-- What the exercise asks --
Having located the line with "Click the Learn More button", print it and each remaining line exactly, stopping at the end of the material and omitting pictures.

-- Data provided --
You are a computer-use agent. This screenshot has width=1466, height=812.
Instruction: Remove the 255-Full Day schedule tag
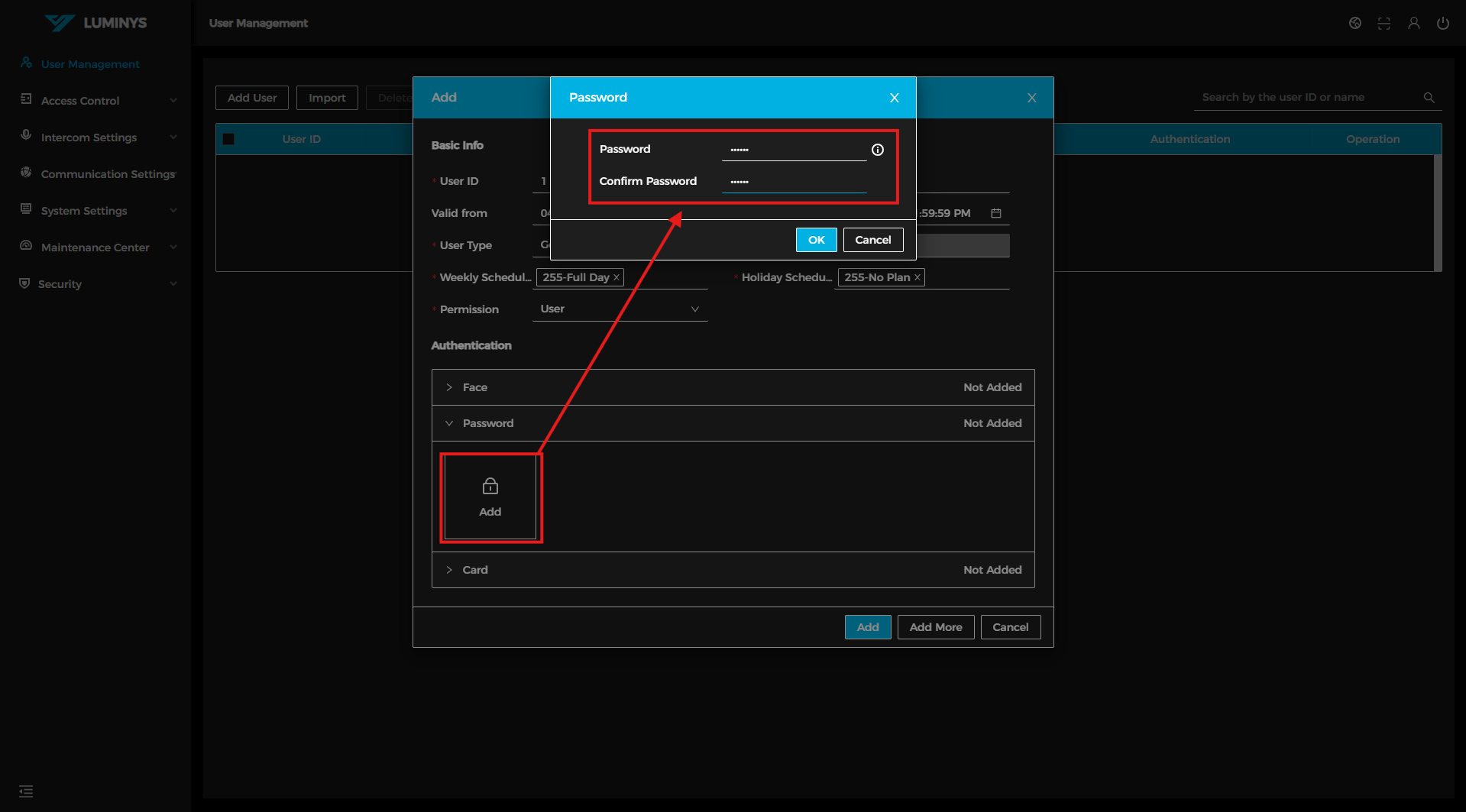(x=616, y=277)
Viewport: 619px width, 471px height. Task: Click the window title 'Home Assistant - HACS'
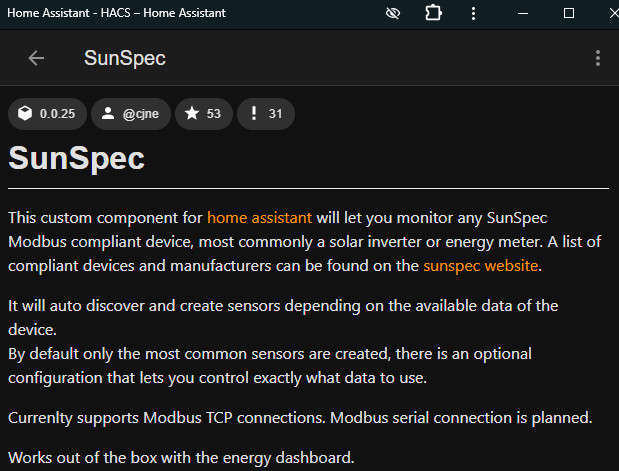click(x=117, y=14)
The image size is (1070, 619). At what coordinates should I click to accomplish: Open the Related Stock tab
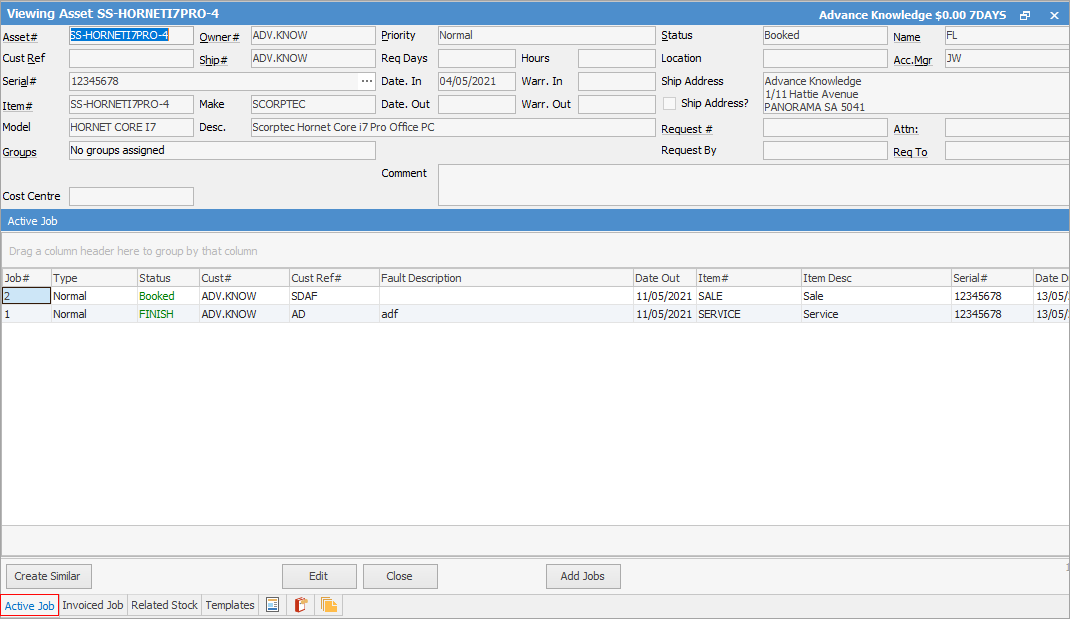[164, 605]
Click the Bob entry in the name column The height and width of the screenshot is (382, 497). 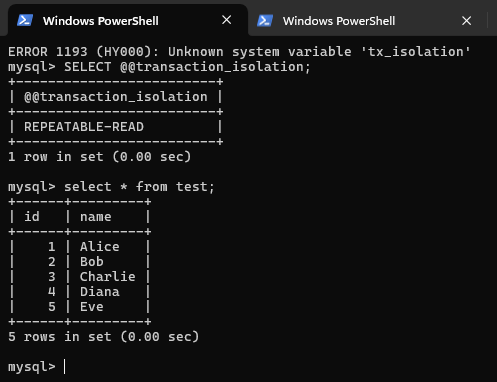[x=92, y=262]
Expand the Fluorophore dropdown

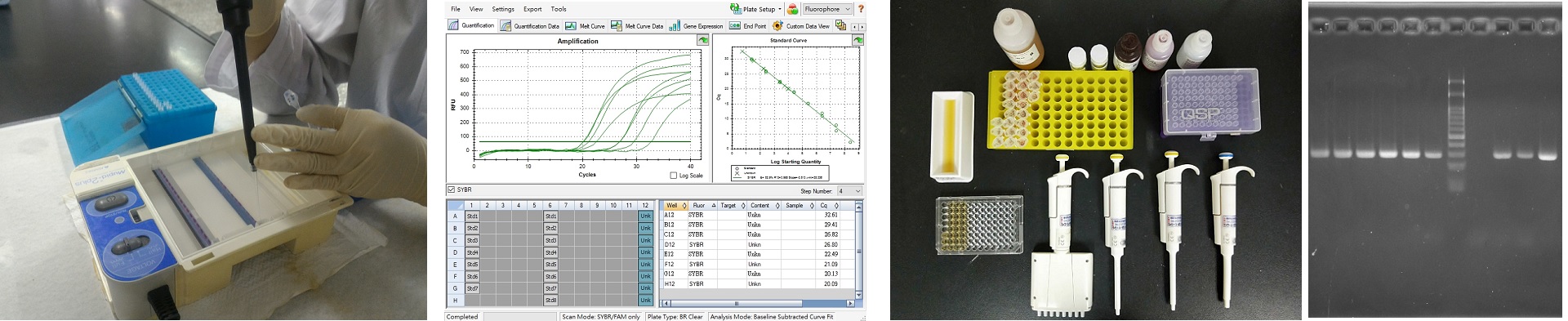[x=827, y=9]

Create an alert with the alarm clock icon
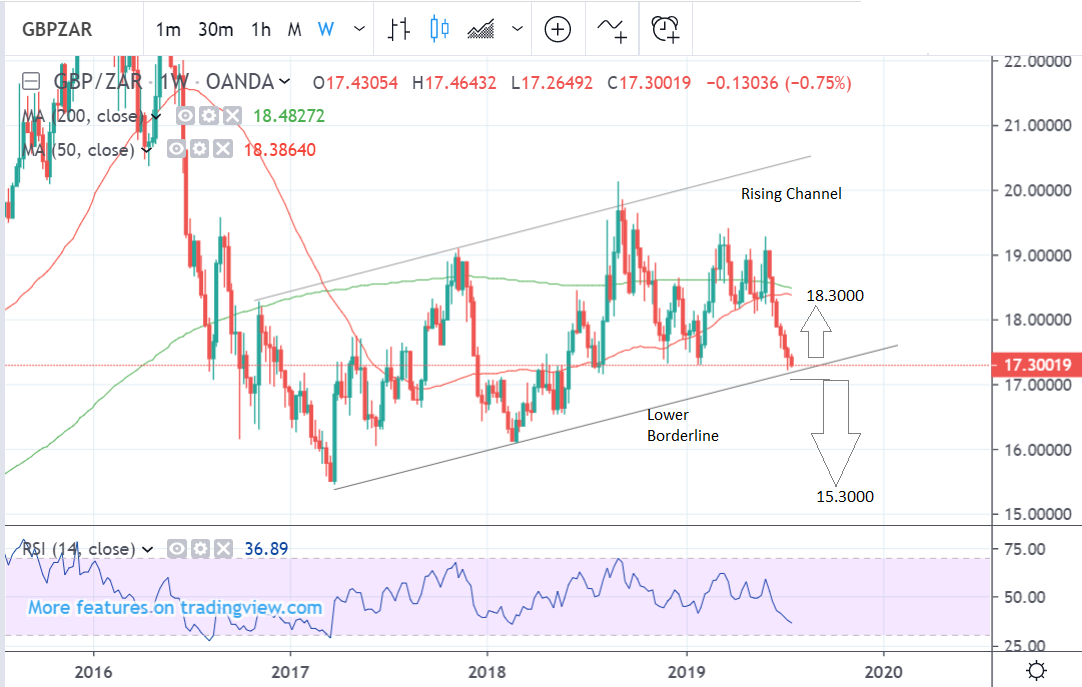tap(665, 29)
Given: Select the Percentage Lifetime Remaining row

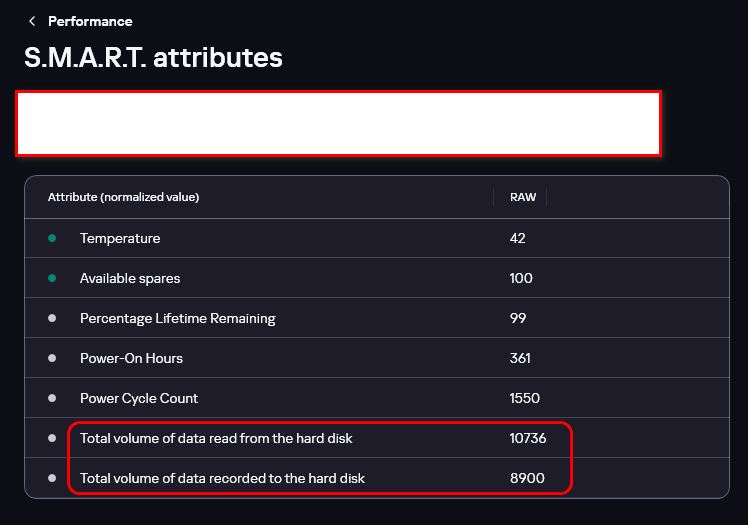Looking at the screenshot, I should coord(377,318).
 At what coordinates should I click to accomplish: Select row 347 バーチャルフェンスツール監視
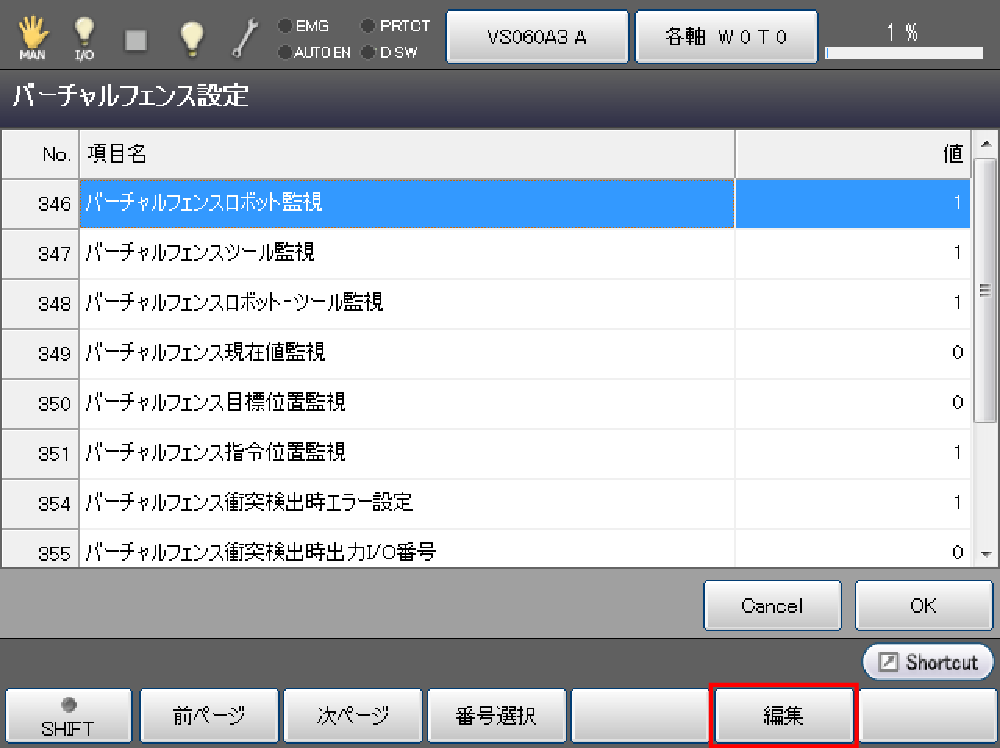click(406, 253)
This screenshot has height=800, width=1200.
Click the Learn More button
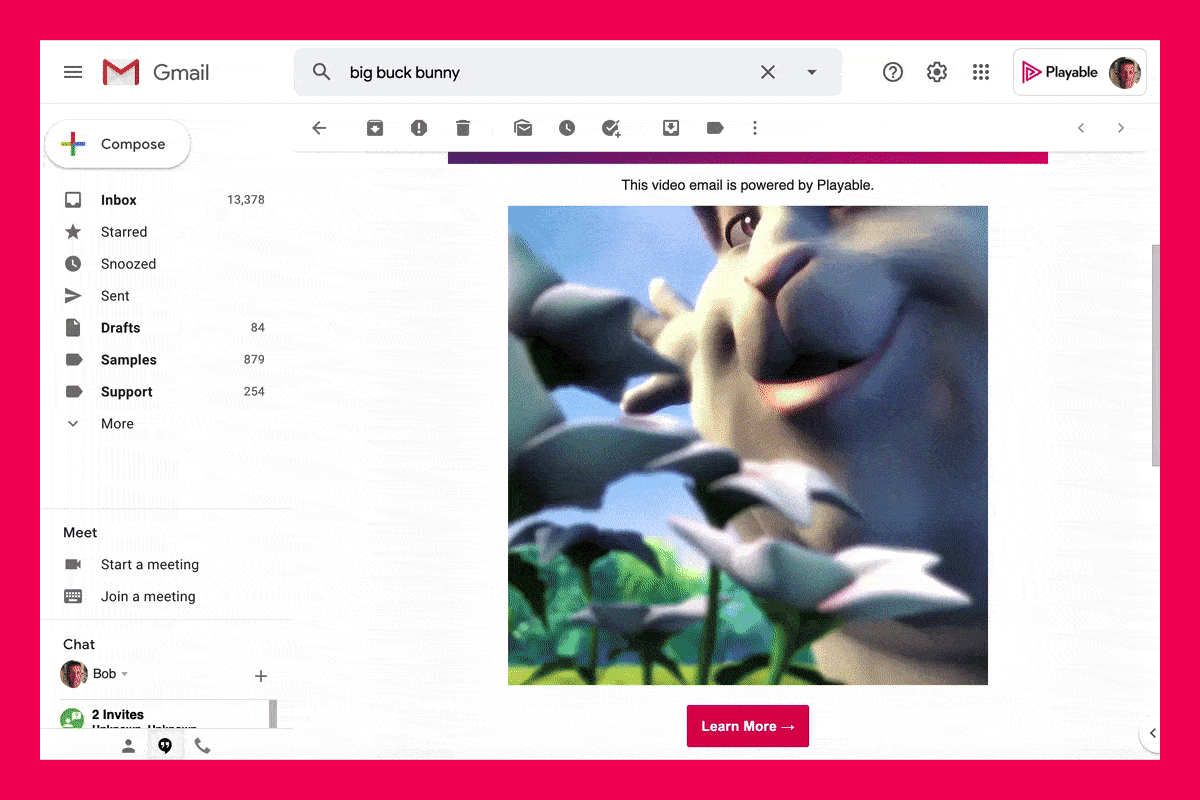pyautogui.click(x=747, y=726)
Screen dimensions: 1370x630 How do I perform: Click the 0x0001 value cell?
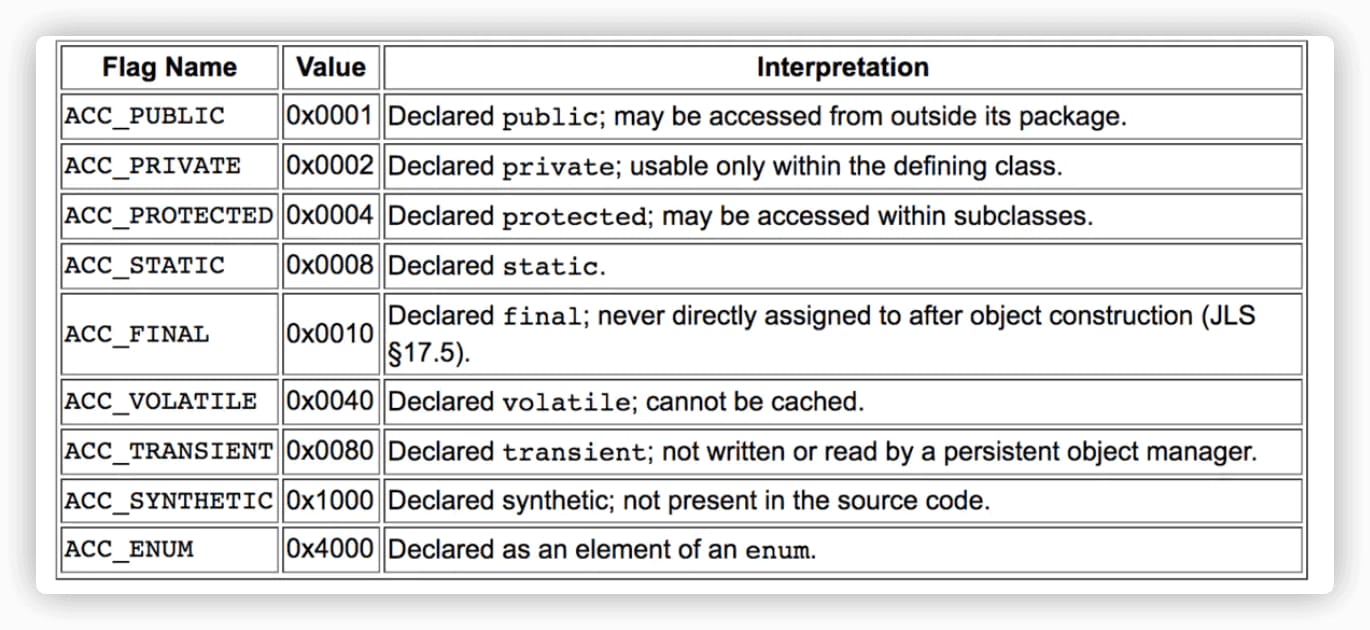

-- Answer for this exercise --
Click the Learn More button
pyautogui.click(x=747, y=726)
Screen dimensions: 1370x630 How do I perform: Click the 0x0001 value cell?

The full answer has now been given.